### CONSEGNA
Ricopia la parte del brano su Luciano Salce che si apre con le parole contenenti "La filmografia di" e si chiude con "della propria condizione.".

### BRANO DI TESTO

#####

Regista, attore, sceneggiatore, paroliere, commediografo, conduttore radiofonico e televisivo: era tutto questo Luciano Salce, eclettico autore romano che, tuttavia, è stato condannato per decenni a un inspiegabile oblio. Regista di film di culto, da Fantozzi (1975) a Il sindacalista (1972), da L’anatra all’arancia (1975) a Vieni avanti cretino (1982): a cento anni dalla nascita, è doveroso ricordare e riscoprire un poliedrico artista che ha lasciato un marchio indelebile nella cultura italiana

PILANTRA O L’UOMO DALLA BOCCA STORTA

Certamente la produzione più nota di Luciano Salce è quella cinematografica. I primi due film, Uma Pulga na Balança (1953) e Floradas na serra (1954), sono realizzati durante un periodo lavorativo in Brasile, successivo una lunga gavetta teatrale al fianco di Luchino Visconti, Giorgio Strehler e Orazio Costa. Qualche anno più tardi, nel 1958, inizia a collaborare con la Rai, divenendo presto autore e conduttore radiotelevisivo. L’aspetto marcatamente poliedrico di Salce si esplica, dunque, sin dai primi anni del suo debutto artistico: e nel suo eclettismo, diversi sono gli appellativi che acquisisce nel mondo dell’avanspettacolo. Il più noto è L’uomo dalla bocca storta, riferito alla conformazione del volto di Salce: nel 2009, tale soprannome diventa il titolo del documentario dedicato alla vita dell’autore, il quale si concentra, in particolare, intorno alla sua attività come cabarettista e personaggio di spettacolo. 

Ma anche nell’ambiente musicale Salce riesce a lasciare il segno. Nel corso degli anni Sessanta, l’autore è Pilantra, nom de plume portoghese che significa, letteralmente, “mascalzone”. Firma pochi testi, canzoni solo per alcuni suoi film, come La voglia matta (1962) e La cuccagna (1962). È paroliere per Gianni Morandi per la piccola hit Go-kart Twist; il suo nome appare in calce ad alcune canzoni musicate da Ennio Morricone. Eppure, l’attività del “misterioso” Pilantra è rimasta a lungo sommersa.

RAGIONIERI, MEDICI DELLA MUTUA, ANATRE ALL’ARANCIA E COLPI DI STATO

La filmografia di Luciano Salce conta più di trenta titoli, compresi fra il 1953 e il 1988: il suo genere d’elezione è la commedia. In seno a una irriverente vena goliardica, l’autore romano è stato un acuto osservatore dell’Italia del boom economico, capace di restituire, in termini sarcastici sino al limite del grottesco, le contraddizioni del Belpaese. Il caso più evidente è di sicuro l’anti-epica del Ragionier Ugo Fantozzi, raccontata da Salce nel primo e secondo capitolo della serie di film basati sui romanzi di Paolo Villaggio. La classe media viene graffiata e ridicolizzata, ritratta con toni impietosi: lo spettatore ride delle tragedie di Fantozzi, pur cosciente di come la maschera di Villaggio sia specchio della propria condizione.

#####

### CONTENUTO DEL DATASET
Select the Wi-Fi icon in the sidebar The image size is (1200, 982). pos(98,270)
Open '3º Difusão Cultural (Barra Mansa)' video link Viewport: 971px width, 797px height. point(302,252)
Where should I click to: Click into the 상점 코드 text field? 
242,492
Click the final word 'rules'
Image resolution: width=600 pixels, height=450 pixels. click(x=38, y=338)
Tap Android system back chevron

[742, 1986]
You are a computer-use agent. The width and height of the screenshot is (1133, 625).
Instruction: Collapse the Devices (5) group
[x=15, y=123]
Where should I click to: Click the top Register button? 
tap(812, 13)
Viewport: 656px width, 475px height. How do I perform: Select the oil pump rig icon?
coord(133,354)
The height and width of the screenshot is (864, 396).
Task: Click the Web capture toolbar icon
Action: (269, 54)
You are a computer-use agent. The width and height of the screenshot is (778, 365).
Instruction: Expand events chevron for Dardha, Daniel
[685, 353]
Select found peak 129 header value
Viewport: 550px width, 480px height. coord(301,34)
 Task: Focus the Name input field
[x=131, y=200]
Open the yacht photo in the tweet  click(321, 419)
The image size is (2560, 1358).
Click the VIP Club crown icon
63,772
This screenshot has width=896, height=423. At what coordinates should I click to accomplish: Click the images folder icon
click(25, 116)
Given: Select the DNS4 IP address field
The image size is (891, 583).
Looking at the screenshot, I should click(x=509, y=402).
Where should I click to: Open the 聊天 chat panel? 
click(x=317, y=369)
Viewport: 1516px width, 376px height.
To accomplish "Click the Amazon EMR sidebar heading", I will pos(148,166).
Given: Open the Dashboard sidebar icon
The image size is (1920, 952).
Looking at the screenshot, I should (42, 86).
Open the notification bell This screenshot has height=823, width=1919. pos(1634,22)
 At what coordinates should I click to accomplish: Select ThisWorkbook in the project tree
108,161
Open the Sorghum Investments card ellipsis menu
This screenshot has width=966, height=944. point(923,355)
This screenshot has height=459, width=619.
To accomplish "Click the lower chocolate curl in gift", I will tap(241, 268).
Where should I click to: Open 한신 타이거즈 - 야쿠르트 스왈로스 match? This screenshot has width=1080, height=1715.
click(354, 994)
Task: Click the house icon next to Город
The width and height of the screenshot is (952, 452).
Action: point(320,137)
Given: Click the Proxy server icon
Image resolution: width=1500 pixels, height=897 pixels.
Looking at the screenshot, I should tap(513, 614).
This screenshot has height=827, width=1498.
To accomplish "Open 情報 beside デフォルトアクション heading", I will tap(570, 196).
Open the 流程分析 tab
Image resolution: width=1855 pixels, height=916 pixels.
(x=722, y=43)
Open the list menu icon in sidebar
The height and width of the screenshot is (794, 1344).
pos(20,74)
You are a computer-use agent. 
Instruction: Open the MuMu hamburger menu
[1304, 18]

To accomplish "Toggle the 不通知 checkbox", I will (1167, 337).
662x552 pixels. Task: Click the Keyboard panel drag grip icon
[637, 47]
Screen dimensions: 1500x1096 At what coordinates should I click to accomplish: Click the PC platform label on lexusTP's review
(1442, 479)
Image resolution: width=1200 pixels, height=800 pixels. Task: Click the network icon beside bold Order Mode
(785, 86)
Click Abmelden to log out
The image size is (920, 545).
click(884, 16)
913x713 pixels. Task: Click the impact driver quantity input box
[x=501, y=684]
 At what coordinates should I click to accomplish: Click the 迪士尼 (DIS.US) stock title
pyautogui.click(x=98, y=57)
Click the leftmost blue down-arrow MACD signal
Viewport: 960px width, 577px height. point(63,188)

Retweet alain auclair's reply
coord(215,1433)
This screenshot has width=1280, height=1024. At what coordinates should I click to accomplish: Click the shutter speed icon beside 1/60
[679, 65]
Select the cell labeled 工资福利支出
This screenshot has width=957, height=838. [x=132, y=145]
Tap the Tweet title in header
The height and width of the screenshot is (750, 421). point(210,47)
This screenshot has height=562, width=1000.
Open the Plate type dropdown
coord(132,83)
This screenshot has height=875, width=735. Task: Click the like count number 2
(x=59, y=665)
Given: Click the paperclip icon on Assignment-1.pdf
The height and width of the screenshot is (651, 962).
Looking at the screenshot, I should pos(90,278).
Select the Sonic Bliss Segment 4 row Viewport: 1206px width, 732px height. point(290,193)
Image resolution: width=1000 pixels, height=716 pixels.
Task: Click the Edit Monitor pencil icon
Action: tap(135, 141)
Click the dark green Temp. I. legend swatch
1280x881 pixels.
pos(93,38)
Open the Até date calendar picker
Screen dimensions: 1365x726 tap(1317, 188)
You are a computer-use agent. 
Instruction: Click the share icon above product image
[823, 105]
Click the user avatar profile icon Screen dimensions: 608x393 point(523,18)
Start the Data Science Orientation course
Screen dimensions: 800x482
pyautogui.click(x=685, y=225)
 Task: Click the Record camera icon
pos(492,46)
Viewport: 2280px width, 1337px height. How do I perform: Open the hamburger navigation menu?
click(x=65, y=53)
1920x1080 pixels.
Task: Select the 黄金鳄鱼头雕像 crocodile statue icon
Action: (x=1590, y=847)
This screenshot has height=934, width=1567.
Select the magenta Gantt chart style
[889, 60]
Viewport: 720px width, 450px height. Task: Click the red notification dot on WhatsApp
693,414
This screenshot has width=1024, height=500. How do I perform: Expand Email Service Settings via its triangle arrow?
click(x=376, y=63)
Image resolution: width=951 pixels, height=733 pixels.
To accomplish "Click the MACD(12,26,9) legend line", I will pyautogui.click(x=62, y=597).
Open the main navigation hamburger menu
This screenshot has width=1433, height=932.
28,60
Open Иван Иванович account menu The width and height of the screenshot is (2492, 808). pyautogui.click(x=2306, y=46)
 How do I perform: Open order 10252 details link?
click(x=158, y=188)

#####

### SOLUZIONE
La filmografia di Luciano Salce conta più di trenta titoli, compresi fra il 1953 e il 1988: il suo genere d’elezione è la commedia. In seno a una irriverente vena goliardica, l’autore romano è stato un acuto osservatore dell’Italia del boom economico, capace di restituire, in termini sarcastici sino al limite del grottesco, le contraddizioni del Belpaese. Il caso più evidente è di sicuro l’anti-epica del Ragionier Ugo Fantozzi, raccontata da Salce nel primo e secondo capitolo della serie di film basati sui romanzi di Paolo Villaggio. La classe media viene graffiata e ridicolizzata, ritratta con toni impietosi: lo spettatore ride delle tragedie di Fantozzi, pur cosciente di come la maschera di Villaggio sia specchio della propria condizione.